Following are a few titles as representative of nonfiction science and survey books for young readers:
HarperCollins' Let's-Read-And-Find-Out-About series covers basic science concepts and are grouped according to reading interest and ability level; preschoolers to beginning readers. "Where Do Polar Bears Live?" is an example. Simple sentence structure and uncluttered format makes this series a perfect choice for beginners.
Children of 7-9 will enjoy "Bugs and Bugsicles" by Amy Hansen (Boyds Mills), which provides a explanation of where insects disappear in the fall and their survival all winter. Robert Kray's detailed drawings are clear and supportive of the text. He has included two winter and ice experiments for budding scientists.
Another popular science series for young readers is the Magic School Bus by Joanna Cole and Bruce Degen (Scholastic). One hundred and thirty-one titles have appeared since the beginning of this series in 1986. Each book takes a classroom of students on a science trip with their weird teacher Ms. Fizzle. The trademark of the series is humor, quips and jokes, but underlying simple scientific facts made easy and applicable to young readers ages 7-10. The most recent, "The Magic School Bus and the Climate Challenge" explains why the earth is getting warmer while engaging young readers to take action on the climate problems of the world
Two atlas-type volumes are the "Book of World Records: 2010" (Scholastic) and National Geographic's "Kids Almanac: 2010." Each are stuffed with tidbits of information, wacky facts and nuggets of statistics. The "Book of Records" is divided into six categories; for example, pop culture, sports and nature accompanied by full-color photos and graphs to compare standings between countries and materials. Here you can find out the largest lakes in the world and the library with the most volumes.
"Kids Almanac" is the first such reference specifically for children ages 8-12. More than 500 outstanding color photos provide facts, stories and additional activities on hundreds of subjects.

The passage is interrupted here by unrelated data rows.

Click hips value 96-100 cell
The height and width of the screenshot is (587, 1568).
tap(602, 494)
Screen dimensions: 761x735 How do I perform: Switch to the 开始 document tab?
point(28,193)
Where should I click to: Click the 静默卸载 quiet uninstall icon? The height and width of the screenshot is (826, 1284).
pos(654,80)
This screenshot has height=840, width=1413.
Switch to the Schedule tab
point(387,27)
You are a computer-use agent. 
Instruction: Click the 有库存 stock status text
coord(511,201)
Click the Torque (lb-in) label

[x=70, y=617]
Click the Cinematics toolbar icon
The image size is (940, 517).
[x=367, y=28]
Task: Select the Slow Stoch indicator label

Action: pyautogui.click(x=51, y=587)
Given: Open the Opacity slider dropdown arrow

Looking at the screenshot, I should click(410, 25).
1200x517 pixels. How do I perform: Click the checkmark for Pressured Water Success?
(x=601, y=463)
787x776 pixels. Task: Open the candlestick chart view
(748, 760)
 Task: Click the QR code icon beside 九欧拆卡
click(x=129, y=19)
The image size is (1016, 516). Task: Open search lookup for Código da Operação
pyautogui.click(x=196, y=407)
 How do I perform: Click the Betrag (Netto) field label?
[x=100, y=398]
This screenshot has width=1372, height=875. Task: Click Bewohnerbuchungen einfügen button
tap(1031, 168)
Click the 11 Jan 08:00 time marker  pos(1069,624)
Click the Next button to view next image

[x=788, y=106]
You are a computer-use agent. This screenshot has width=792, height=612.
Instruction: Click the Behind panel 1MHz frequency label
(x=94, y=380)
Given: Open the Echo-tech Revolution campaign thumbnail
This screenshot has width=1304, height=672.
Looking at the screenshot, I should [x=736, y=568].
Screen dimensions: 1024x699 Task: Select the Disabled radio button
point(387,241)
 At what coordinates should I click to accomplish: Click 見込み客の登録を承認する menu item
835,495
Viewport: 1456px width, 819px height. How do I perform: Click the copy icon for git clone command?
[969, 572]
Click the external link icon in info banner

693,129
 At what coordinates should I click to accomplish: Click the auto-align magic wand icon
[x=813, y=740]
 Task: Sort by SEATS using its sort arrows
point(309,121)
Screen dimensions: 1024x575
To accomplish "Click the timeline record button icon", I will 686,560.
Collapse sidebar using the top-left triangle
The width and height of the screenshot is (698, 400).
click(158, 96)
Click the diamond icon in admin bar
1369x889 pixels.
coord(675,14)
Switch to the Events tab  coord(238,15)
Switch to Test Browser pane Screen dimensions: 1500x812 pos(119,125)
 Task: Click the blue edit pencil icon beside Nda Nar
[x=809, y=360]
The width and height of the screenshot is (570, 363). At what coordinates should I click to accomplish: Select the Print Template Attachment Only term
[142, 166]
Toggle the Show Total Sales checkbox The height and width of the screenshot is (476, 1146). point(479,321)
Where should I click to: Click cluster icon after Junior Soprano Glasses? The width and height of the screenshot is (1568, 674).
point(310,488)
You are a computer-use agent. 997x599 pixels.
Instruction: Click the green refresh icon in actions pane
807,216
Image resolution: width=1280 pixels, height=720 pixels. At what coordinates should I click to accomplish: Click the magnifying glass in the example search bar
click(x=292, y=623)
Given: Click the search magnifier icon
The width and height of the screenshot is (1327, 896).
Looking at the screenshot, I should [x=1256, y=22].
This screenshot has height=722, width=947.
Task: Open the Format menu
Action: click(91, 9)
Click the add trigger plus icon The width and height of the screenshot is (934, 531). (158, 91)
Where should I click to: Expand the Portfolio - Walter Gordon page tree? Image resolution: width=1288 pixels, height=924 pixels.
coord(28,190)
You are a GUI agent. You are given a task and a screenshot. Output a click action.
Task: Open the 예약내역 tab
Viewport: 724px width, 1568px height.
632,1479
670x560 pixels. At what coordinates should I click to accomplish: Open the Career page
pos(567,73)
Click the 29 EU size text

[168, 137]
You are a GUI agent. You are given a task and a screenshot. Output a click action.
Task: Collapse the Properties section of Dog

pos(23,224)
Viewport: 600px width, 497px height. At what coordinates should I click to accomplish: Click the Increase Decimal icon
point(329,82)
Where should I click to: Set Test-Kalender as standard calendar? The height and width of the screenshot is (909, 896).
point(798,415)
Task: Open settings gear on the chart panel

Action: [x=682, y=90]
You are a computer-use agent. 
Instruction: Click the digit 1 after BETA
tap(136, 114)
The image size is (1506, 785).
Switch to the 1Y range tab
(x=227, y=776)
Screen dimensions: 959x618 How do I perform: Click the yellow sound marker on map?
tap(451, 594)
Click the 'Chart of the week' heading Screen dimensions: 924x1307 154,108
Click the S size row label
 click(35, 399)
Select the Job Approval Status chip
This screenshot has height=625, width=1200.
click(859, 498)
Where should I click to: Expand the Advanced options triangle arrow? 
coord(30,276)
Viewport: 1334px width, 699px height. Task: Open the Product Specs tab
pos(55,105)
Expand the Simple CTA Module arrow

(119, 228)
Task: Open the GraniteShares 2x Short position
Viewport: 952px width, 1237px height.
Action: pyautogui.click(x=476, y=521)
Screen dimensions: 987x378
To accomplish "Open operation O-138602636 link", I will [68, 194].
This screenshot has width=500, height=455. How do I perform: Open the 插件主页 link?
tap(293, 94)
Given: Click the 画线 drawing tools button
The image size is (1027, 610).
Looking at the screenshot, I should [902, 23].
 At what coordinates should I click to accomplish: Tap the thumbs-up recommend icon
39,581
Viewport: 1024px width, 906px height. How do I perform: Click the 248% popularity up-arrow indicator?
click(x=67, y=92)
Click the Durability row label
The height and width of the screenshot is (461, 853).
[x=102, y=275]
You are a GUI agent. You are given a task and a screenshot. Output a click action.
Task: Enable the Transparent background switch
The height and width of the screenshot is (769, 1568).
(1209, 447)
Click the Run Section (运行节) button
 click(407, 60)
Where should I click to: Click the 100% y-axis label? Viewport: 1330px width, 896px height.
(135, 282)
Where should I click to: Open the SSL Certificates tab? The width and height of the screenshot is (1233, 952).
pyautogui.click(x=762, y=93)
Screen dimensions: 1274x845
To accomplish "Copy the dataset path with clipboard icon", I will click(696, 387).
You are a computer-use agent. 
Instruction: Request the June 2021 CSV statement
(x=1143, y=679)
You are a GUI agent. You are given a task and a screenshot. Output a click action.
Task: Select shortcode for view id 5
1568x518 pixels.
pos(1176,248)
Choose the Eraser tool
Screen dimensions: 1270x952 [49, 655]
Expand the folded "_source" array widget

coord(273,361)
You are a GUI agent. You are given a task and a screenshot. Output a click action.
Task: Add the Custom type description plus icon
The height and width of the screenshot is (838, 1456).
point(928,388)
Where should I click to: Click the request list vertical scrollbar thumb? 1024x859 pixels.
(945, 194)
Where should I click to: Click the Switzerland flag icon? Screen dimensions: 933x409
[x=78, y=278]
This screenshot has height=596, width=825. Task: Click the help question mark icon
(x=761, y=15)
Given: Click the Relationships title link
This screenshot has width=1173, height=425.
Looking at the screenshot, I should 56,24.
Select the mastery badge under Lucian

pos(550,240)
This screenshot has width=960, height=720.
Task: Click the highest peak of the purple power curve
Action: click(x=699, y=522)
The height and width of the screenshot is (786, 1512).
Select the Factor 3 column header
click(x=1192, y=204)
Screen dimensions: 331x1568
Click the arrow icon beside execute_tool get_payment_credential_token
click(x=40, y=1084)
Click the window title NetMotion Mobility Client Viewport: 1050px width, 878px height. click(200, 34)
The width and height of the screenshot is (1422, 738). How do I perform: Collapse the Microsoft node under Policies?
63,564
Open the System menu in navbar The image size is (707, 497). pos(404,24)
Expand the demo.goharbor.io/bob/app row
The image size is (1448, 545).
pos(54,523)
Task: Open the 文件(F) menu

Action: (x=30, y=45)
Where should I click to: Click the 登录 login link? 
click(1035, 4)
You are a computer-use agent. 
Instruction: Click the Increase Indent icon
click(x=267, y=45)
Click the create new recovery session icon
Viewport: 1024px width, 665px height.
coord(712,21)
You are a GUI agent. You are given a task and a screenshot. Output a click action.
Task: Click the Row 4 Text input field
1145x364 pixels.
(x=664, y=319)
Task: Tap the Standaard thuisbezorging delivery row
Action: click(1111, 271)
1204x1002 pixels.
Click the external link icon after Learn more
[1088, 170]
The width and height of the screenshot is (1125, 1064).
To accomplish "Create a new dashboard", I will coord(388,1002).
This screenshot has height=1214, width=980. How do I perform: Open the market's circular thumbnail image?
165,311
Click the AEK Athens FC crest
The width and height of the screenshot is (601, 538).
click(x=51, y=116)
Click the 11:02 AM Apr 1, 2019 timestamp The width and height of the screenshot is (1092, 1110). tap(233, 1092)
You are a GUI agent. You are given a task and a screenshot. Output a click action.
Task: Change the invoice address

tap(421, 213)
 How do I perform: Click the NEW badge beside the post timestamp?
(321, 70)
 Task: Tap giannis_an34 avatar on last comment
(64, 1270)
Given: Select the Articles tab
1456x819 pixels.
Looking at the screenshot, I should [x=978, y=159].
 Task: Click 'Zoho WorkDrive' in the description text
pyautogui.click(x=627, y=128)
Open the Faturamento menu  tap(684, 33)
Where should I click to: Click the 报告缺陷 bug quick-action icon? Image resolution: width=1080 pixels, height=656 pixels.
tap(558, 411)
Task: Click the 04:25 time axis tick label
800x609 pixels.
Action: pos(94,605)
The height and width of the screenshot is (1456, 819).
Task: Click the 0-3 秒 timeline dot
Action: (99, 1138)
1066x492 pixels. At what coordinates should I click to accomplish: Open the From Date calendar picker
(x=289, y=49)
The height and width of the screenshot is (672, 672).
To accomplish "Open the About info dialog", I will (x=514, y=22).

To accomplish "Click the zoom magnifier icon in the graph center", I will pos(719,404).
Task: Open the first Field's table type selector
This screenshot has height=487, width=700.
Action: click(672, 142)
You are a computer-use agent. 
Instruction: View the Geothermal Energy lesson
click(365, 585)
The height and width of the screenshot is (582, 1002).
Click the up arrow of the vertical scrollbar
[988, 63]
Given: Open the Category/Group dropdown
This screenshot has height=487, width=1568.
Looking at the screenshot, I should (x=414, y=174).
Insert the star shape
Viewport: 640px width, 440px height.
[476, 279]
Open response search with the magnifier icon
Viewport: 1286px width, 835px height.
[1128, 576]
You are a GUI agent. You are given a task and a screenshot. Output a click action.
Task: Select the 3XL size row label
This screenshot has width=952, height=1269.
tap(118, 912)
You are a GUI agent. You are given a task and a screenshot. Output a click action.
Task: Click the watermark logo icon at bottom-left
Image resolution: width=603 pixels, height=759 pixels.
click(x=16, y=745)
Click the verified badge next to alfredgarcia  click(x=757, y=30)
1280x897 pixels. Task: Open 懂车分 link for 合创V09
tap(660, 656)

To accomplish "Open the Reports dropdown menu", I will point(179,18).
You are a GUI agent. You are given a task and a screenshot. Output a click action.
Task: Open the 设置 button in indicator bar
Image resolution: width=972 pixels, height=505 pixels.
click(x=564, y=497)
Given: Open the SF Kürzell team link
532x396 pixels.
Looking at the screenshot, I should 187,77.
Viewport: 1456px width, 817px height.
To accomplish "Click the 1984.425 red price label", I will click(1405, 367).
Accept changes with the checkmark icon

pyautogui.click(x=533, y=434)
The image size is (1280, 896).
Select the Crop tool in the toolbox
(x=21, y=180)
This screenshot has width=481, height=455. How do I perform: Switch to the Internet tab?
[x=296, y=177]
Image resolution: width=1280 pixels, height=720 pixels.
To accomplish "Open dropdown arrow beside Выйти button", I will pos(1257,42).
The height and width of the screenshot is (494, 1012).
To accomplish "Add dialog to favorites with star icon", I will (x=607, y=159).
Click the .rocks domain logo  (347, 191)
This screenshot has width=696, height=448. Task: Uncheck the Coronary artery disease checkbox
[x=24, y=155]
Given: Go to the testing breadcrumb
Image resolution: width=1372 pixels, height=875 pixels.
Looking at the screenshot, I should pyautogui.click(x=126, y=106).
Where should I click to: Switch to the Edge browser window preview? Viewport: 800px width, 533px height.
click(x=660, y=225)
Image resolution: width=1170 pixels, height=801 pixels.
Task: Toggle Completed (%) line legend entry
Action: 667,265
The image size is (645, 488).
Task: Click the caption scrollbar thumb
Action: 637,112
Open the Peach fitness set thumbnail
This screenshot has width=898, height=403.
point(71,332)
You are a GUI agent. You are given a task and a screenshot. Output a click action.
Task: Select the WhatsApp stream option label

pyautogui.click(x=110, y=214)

"Really, Really Big Questions About Life, the Universe and Everything" by Dr. Stephen Law (Kingfisher) treats different issues than the almanacs in a more subjective text. For example, questions are asked — and answered simply — 'Is everything physical?' and 'Is my mind my brain?' Law encourages free thinking: " Even when I think I know the answer, you should still make up your own mind. …"
Perhaps that is the best purpose of nonfiction books for young readers: to help them make up their minds.